For some strange and twisted reason, I kind of wish Christmas didn't have to come around so soon, because it meant my holidays are ending. After the new year, which is exactly 7 days after Christmas, I will be thrown back into the deep ends of work. I haven't seen my patients in close to 6 weeks, but my mind keeps wandering back to some of my regulars-- Are they well? Are they getting their monthly meds? Have they had another fall this time? The only thing close to clinical practice that I've encountered during the last 5 weeks were the persistent questions thrown at me over dinner in regards to grandma-in-law's rapidly enlarging belly. I usually keep a safe distance from treating family members, but the questions keep coming back like tidal waves bobbing against the shore-- Do you think it's a tumour? Why are my knees sore? Can you take a look at this rash?...

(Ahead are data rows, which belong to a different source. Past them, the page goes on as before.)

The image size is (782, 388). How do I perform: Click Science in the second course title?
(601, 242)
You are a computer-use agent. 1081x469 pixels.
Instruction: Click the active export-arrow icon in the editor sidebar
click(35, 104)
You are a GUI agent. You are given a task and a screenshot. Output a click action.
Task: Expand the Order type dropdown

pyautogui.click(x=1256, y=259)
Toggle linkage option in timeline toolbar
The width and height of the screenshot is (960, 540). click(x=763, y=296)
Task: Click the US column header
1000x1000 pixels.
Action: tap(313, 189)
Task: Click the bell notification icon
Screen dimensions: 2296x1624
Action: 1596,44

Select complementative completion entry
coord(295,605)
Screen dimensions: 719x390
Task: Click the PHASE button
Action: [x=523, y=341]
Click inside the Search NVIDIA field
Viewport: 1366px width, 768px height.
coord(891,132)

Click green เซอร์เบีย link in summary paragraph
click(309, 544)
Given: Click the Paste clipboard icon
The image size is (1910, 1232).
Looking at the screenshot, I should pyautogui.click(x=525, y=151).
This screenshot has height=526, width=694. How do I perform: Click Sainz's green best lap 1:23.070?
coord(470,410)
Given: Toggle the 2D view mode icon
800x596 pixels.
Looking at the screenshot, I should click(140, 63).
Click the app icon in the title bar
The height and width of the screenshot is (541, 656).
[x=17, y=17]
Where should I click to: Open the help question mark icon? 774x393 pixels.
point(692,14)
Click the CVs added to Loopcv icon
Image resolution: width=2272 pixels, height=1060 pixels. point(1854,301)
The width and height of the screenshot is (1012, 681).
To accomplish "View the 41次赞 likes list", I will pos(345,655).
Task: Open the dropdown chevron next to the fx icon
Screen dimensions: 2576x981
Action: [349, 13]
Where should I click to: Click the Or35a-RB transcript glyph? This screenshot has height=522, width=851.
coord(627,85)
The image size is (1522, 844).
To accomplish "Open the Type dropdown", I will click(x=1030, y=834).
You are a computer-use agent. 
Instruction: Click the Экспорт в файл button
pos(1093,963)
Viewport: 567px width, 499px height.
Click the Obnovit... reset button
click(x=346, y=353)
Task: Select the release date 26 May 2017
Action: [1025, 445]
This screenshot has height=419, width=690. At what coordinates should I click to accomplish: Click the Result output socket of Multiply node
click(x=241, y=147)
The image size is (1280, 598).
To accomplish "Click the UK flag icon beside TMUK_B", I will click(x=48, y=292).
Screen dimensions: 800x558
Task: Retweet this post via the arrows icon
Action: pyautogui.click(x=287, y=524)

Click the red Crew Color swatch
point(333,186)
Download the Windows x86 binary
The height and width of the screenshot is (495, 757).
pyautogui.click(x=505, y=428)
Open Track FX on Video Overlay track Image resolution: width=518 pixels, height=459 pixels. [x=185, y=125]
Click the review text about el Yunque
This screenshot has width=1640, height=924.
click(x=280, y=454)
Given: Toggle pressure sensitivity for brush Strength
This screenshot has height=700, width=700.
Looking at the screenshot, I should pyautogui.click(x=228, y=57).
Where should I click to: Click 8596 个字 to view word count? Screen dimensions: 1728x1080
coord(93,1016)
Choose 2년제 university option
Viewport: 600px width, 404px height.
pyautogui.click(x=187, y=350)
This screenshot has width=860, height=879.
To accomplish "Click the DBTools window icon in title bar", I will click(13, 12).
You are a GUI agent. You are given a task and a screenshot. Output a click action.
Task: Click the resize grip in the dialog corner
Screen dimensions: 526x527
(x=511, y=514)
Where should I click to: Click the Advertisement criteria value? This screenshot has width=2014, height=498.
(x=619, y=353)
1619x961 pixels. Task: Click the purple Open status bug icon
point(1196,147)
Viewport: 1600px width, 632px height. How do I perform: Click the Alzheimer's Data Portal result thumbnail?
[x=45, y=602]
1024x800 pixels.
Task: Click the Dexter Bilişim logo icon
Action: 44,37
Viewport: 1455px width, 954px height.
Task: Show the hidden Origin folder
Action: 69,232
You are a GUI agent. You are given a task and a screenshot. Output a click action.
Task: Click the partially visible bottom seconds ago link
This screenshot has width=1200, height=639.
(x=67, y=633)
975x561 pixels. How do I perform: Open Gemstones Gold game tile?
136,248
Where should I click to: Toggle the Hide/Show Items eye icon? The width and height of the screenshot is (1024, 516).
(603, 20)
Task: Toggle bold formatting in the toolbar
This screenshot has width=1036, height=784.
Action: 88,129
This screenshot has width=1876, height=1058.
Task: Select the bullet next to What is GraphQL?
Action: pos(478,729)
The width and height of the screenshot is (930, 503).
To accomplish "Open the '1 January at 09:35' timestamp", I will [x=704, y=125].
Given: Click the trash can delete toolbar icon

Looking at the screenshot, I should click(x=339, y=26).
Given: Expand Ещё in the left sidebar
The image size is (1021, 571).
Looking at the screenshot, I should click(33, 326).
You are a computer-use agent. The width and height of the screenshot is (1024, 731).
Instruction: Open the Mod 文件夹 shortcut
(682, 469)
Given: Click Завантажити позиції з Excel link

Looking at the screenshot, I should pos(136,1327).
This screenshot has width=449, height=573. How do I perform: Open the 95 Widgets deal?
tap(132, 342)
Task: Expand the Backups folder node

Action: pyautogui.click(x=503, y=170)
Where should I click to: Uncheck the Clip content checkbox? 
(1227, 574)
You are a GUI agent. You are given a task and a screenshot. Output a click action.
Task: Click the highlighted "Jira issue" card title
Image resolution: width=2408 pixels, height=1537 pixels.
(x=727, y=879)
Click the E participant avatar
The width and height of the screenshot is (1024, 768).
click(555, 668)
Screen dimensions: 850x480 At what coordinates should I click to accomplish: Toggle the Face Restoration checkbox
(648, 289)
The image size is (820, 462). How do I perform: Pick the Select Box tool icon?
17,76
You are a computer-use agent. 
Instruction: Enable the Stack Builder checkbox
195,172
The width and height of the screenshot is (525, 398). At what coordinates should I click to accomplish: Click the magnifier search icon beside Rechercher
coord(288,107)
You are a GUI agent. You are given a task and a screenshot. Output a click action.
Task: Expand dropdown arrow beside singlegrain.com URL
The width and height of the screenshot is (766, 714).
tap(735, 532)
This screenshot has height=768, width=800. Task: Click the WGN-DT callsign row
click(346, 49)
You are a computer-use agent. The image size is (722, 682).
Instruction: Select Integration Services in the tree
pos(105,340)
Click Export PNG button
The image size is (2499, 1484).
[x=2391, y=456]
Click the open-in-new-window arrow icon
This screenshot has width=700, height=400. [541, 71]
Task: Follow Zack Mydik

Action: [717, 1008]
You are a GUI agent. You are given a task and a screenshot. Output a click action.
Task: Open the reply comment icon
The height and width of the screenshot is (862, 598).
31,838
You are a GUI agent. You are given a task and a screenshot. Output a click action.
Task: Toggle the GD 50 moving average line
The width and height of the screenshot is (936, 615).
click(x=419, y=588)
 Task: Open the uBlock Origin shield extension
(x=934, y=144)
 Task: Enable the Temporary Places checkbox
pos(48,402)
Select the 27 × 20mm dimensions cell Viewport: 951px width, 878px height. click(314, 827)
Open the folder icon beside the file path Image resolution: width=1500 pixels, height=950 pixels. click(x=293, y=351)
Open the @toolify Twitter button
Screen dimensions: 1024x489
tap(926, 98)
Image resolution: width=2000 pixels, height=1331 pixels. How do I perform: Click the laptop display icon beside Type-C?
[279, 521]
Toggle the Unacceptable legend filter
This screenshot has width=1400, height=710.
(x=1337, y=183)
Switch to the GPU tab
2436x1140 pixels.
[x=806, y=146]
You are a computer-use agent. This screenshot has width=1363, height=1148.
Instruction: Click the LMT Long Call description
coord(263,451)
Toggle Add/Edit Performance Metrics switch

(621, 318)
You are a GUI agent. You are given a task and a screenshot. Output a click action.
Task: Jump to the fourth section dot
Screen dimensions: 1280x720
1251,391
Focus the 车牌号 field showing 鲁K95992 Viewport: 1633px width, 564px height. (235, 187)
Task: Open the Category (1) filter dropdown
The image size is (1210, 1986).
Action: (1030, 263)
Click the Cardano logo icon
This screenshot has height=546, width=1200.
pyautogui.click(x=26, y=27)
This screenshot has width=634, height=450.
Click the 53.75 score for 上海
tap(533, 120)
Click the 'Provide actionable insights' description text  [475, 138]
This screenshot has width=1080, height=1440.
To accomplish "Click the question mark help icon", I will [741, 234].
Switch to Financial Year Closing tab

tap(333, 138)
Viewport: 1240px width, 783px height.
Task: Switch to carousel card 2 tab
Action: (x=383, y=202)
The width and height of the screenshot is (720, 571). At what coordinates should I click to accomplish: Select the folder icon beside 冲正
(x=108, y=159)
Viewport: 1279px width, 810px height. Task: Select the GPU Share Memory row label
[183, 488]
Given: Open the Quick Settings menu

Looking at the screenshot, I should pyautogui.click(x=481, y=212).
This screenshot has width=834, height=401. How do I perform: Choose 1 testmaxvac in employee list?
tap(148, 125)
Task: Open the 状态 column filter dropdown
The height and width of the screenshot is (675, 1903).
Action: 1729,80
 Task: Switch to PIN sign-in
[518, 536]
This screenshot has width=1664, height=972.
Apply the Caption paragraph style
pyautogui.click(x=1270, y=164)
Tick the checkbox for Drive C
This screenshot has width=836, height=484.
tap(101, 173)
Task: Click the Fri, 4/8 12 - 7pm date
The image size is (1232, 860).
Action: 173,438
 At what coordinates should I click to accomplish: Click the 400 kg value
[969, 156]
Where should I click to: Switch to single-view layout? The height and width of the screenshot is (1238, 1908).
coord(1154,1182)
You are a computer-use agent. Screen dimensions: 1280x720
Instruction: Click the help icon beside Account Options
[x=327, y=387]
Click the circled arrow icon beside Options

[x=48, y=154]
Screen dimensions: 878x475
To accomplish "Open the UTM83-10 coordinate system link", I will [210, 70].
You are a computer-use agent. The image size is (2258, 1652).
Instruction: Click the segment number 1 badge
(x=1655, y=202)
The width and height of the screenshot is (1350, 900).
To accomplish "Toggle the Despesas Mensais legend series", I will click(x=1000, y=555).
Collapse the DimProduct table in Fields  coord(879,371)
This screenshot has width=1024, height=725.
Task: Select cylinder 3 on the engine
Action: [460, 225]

It's not that I don't like work. I love what I do, helping people in little ways, be it chronic care or emergency management. But the new year would mean a whole new career pathway for me this time. I am both thrilled and intimidated by its prospect-- What if I don't like it as much as I thought I would? What if I suck at this job? What if I accidentally kill someone because in this new job of mine, accidental homicide is not a remote plausibility?
I recently finished Jonathan Safran Foer's Extremely Loud and Incredibly Close in the span of 4 hectic days packed with various social schedules. This says a lot about the book. If you haven't already read it (it was made into a movie in which Tom Hanks and Sandra Bullock play a role, but I haven't had the chance to watch it), I'd highly recommend getting your hands on it. Once every so often, a work of incredible fiction finds its way into your heart. This is one of them. It is one of those books which, on completion, leaves behind a void in which you fill with a little sadness and a little yearning for more. There are certain things-- movies, literature, poetry, social gatherings-- that fill you with so much joy and energy and enlightenment that their conclusion digs a hole in your heart. Christmas this year feels like the completion of Extremely Loud and Incredibly Close.
I am lying in bed, 2 hours after the end of Boxing Day, in this city that is so full of inspiration and amusement and love. We spent Christmas day on the Melbourne Metro and the Yarra Trams (hooray for free public transport on Christmas Day!), exploring the bits of town that we don't usually get a chance to see on a normal working day. There are always new experiences to discover, new things to marvel at, and new people to befriend. Like this American from Utah whom we met on the train, who spoke Mandarin fluently despite only having learnt it for 2-3 months. Or the guy from Hong Kong who works at one of the finest izakaya bars this side of town that we keep going back at odd hours in the night for his yakitoris and conversations across the bar counter. Or the amiable saleslady at an electrical appliances store who called me "kiddo", and then covered her mouth with slight mortification when she found out about my occupation later on, and proceeded to laugh at the faux pas when she waved us off and said "You just made my day, kiddo!". We spent Boxing Day at a friend's place for her son's 2nd birthday. There were so many toys and bubbles and balloons that I kinda wish I was a kid again so I could ride in the plastic fire truck and hit out at the pinata in the shape of a dinosaur. We ate tuna sandwiches and chocolate pretzels and jelly. And cake, of course. And washed it down with good ol' lemonade and hearty conversations beside the colossal pile of birthday presents.
There is magic in kinship, and miracles in every corner. Bidding this city farewell again in a week's time is going to be hard.